Ensuring writable stream is flushed on exception

timbowhite commented 12 years ago

Hi, this isn't really an issue w/ bunyan, but more of an FYI hack I'm using to ensure writable streams are flushed/closed when unhandled exceptions occur in a process.

For instance, the following will result in an empty foo.log file:

var Logger = require('bunyan'),
    util = require('util'),
    foo = new Logger({
        name: "foo",
        streams: [{
            path: "./foo.log"
        }]
    });

foo.info("hello");

throw new Error('suicide');

That stinks as the log file won't contain the "hello" entry, nor offer any clue as to what happened. A hack to rectify this:

var Logger = require('bunyan'),
    util = require('util'),
    foo = new Logger({
        name: "foo",
        streams: [{
            path: "./foo.log"
        }]
    });

foo.info("hello");

// using uncaughtException is bad m'kay
process.on('uncaughtException', function (err) {
    // prevent infinite recursion
    process.removeListener('uncaughtException', arguments.callee);

    // bonus: log the exception
    foo.fatal(err);

    if (typeof(foo.streams[0]) !== 'object') return;

    // throw the original exception once stream is closed
    foo.streams[0].stream.on('close', function(streamErr, stream) {
        throw err;
    });

    // close stream, flush buffer to disk
    foo.streams[0].stream.end();
});

throw new Error('suicide');

This probably makes node.js purists grind their teeth, but it's effective at logging both the "hello" entry and the exception, and rethrows the original exception.

Doing this w/ multiple streams would be trickier, as you'd have to detect that they were all closed before rethrowing the exception. I'm not sure that bunyan triggers a "close" event when all writable streams are closed, ie: foo.on('close', function(streamErr, stream) { throw err; });.

One last note, calling process.nextTick({ process.exit() }); instead of plain old process.exit(); usually gives the writable stream(s) a chance to flush.

trentm commented 12 years ago

Thanks for this. Yes, a little bit gross. :) Might be nice to have Bunyan have a convenience method for something like this. I'm curious what winston and others do, if anythin.g

trentm commented 12 years ago

Had some discussion on this. Basically I should finish the implementation of Logger.close() (it is started and commented out). This would walk through and call stream.end() for all the streams that should be closed (per the existing stream.closeOnExit attribute). This is similar in spirit to Python's http://docs.python.org/library/logging.html#logging.shutdown.

It should probably be called Logger.end() I guess.

Two remaining questions.

Q1: The only other question then is whether to automatically set this up? That would mean calling this on logger creation:

process.on('exit', function () {
   self.end();
});

The non-default alternative is to just document the issue (that process.exit() can result in not all log messages being flushed to their files) and document this recommended usage:

process.on('exit', function () { log.end(); });

Q2: Deal with the outstanding questions of ownership of streams w.r.t log.child() usage.
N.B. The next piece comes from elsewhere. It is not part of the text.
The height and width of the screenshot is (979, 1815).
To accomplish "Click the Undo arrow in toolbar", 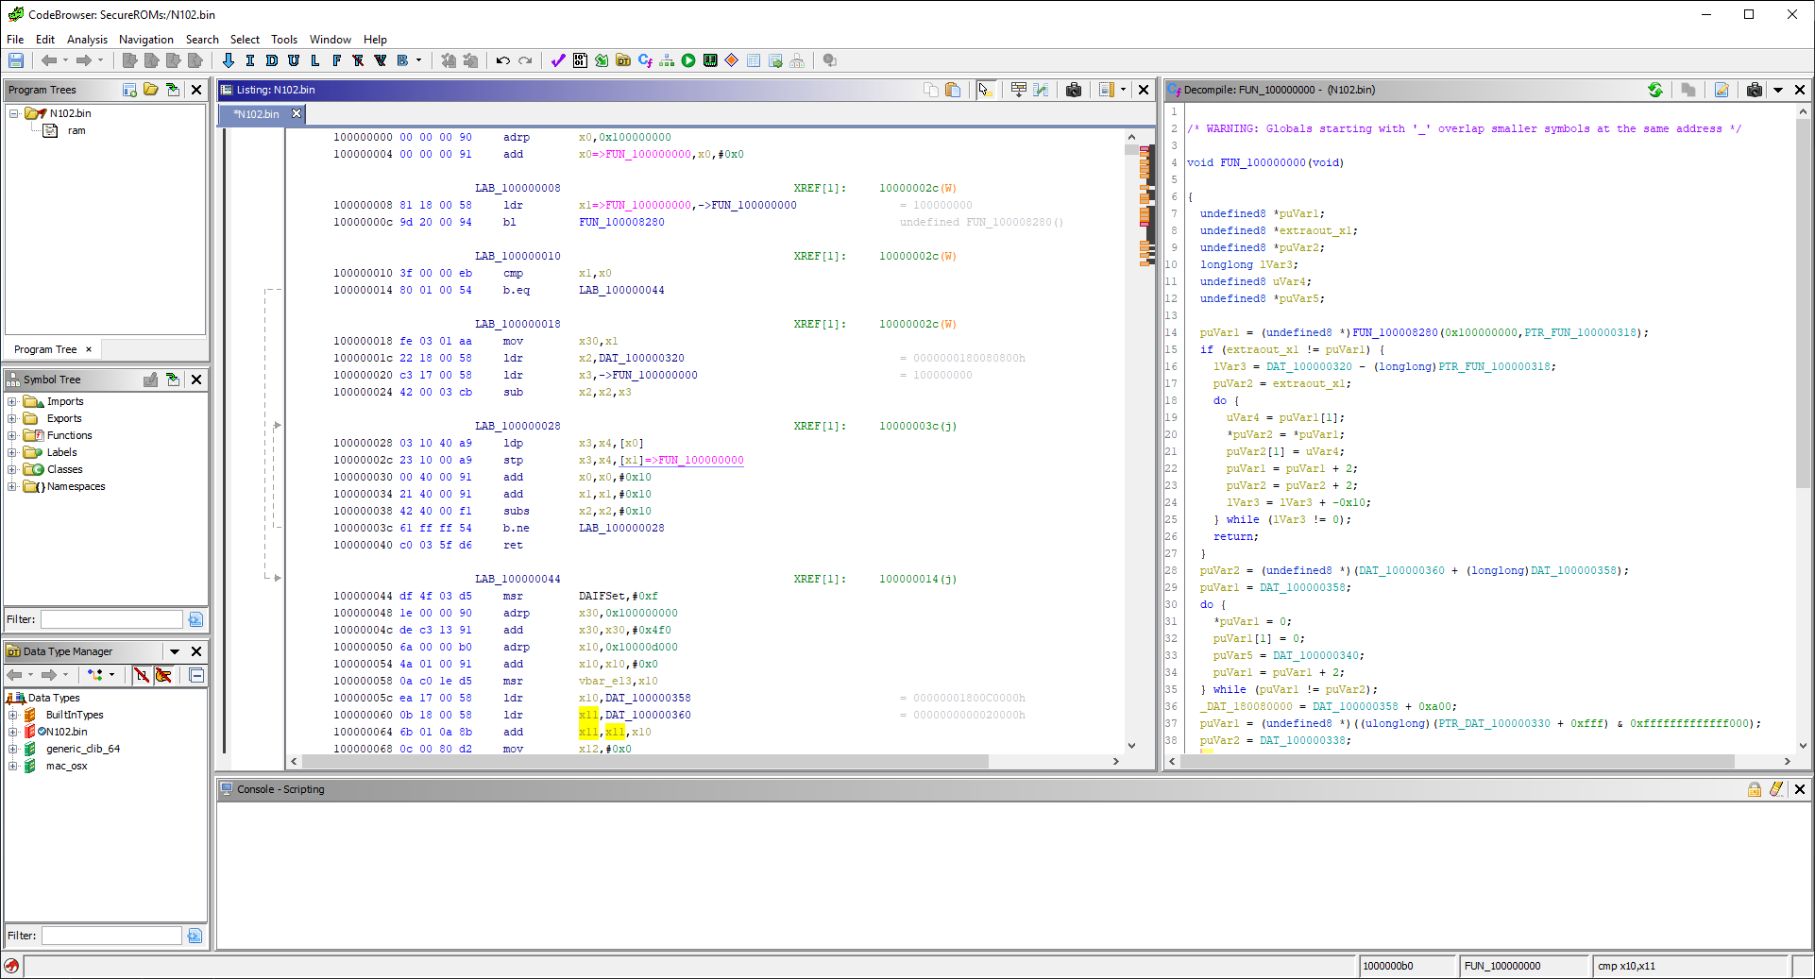I will 502,60.
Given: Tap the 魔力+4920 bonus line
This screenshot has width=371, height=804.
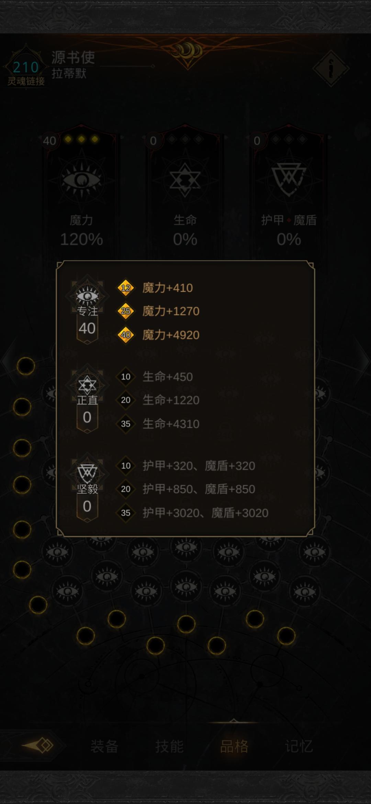Looking at the screenshot, I should pyautogui.click(x=171, y=335).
trentm commented 11 years ago

Discussed an issue with @rgulewich on logger output not always getting flushed. At least with node 0.8 on SmartOS, calling stream.end() on all the Bunyan streams, you still don't always get all the log lines flushed. E.g.: https://gist.github.com/8c2cb46911a1202471b9 That's with two loggers in play, but Rob says the same thing happens with just one logger.

So, for Bunyan to make this easier to get right, it really needs a Logger.end() but that needs to be async with a callback to sit there waiting for a drain even on streams, if necessary. Because that would need to be async, you can't just toss this Logger.end() into a process.on('exit', function () { ... }). Yuck.
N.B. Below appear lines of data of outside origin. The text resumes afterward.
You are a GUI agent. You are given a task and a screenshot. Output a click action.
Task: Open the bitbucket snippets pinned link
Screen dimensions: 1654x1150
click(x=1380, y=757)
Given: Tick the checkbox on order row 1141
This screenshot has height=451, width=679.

@isaacs: I don't suppose you know if streams2 in node 0.10 will help with flushing write streams on process exit?

isaacs commented 11 years ago

@trentm Well, process.stdout and process.stderr should be sync in most cases, so if that's where you're logging to, then it should not be an issue to flush. How is this program being run?

trentm commented 11 years ago

@isaacs This is writing to a file. I imagine @rgulewich was just runnign "/usr/node/bin/node script.js" where script.js is the gist above.

matthiasg commented 11 years ago

btw .. process.stdout is not sync on windows .. at least not now. this causes issues right now for e.g. capturing output of a node process (e.g. mocha) when that process exists.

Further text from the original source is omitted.